Everybody has written about Alan Moore, everything and its opposite. Therefore, I don’t think I can add anything new, though I have read the English writer’s work since the ‘80s, both as reader and as writer, trying to pinch a trick or two from the author of V for Vendetta.

One cannot deny that there is much to learn from reading Moore’s works. What fascinates me the most is his ability to translate science into poetry. Think about Dr. Manhattan in Watchmen and the quote of the watchmaker Einstein.

Or WildC.A.T.S.’ android, Spartan, who flies into the night, listening to every single sound, including the electrons in their quantum orbits. This was from a splash-page that I had the honour to translate for the Italian edition of the comic book, realizing how impossible it was to find a proper equivalent for sentences that sound in English, thanks to his precise terminology, just like music. Besides, every story by Moore is, in some sense, rock music; and Moore himself, in photographs, looks very much like a ‘70s rock-star, with his lucid and bohemian creative madness, which expresses itself perfectly in his two main narrative themes; one based on superheroes, the other on Old England. The League of Extraordinary Gentlemen is, in a sense, the union of the two.

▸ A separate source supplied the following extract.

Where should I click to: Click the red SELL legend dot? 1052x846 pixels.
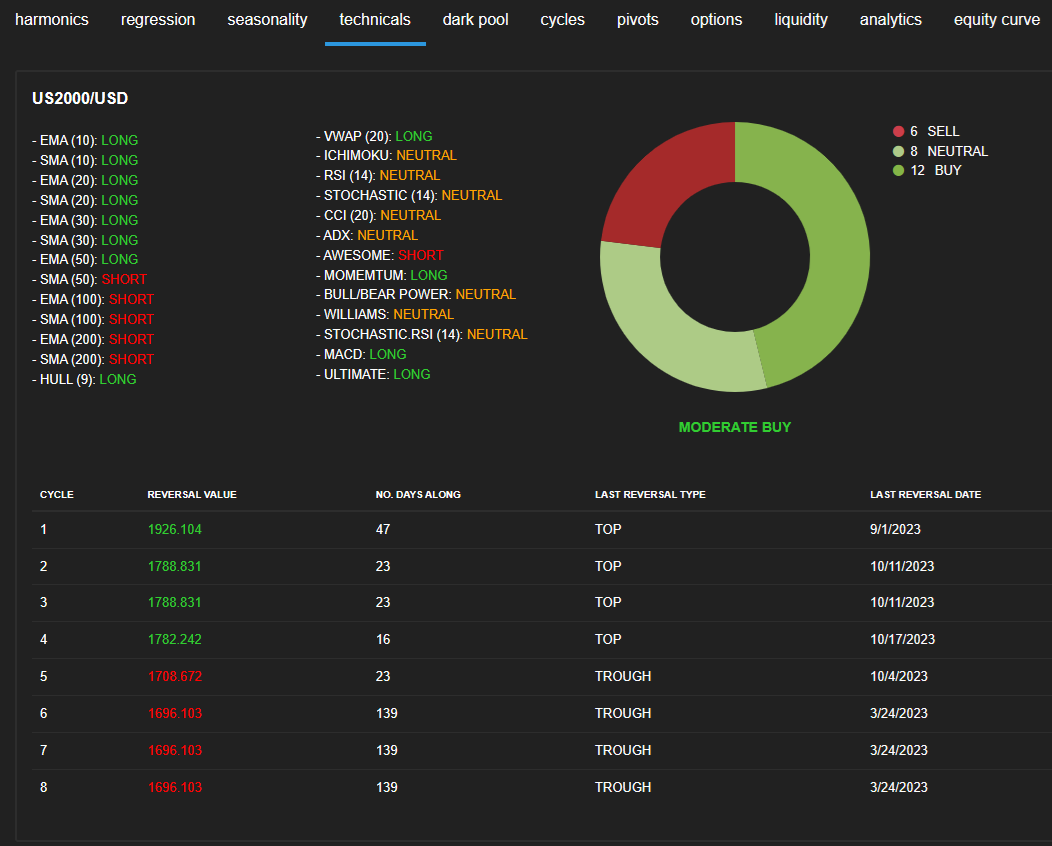pos(898,132)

But let’s talk about the straight superheroes. Alan Moore has been a master in the superheroic arena, because with Watchmen (and, indeed, The Killing Joke) he wrote the definitive superhero story, mercilessly exposing their (super) human miseries. The fact is, in my opinion as a reader (as a writer I would not dare to express such a judgement), the story was, above all, definitive of the writer. And the proof is (again, in my opinion as a reader) that he was only able to reach such artistic heights again with From Hell, which was not about superheroes. His WildC.A.T.S. run was wonderful, that’s true. And many things in ABC Comics are valuable. But they are not Watchmen, and they could not be, for the aforementioned reason. It’s not surprising that, despite the excessive praise of critics too often looking at the author’s name rather than the work itself, none of these more recent works have matched the sales and the success of Watchmen. And as far as I am concerned, the public is always right, especially when it’s a public without any preconceptions against the new product of a great author. To put it simply, they liked these new things less because you can create a character like Dr. Manhattan (and company) once in your life, assuming you have enough genius. From Hell, on the other hand, being free from comparison to previous works, allowed Moore to free his genius once more, helped by the art of an Eddie Campbell who was at his peak and perfectly tuned to the script.

Speaking as a writer, there’s this to say, too; a writer, in his entire career, meets two, three at most, artists able to precisely render his soul. The others, good as they may be, will never be able to attain that full symbiosis which is necessary to create a masterwork. Alan Moore, the “extraordinary writer” halfway between steam engines and quantum physics, found the other half of his creative coin in Dave Gibbons and Eddie Campbell. And those aren’t people able or willing to bind themselves to periodical publication, with fixed deadlines, like the ABC line. Someone who possibly could have been Moore’s third “ideal artist” was Travis Charest, the initial artist on his WildC.A.T.S. run. Sponsored by Star Comics at the Expocartoon convention in Rome, Travis told me how he was perfectly comfortable with Moore’s very precise scripts. I thought that was odd, Travis being an artist who tends towards less detailed artwork (unlike, say, a Gibbons). We were at a dinner, the wine of the Roman Castles loosened our tongues. Laughing, Travis told me I was right. And that Moore did know that perfectly, too. But he set him totally free, putting the smallest details in the script anyway, so that Charest could “skip” them to obtain a more terse effect. Look (read!) those issues of WildC.A.T.S., and you’ll see how Travis managed it. Regrettably, his timetables didn’t match the deadlines, and he had to leave the book. He did nothing else with Moore, and not much else in general.

Art and serialisation: a problem as old as the world, and probably with no solution. I think Alan Moore knows this all too well.

Happy birthday, Alan… and thank you!

October 2002

1 comment:

Mike said...

Charest had an interesting style and I would have liked to see what he and Moore could have done together.

I like Moore's run on WILDCats mostly, though it was like Moore was still figuring out how he wanted to handle superheroes going forward, bringing in a little retro and a little humor, but not enough of either. When he moved onto Supreme and then ABC, he got the mix just right.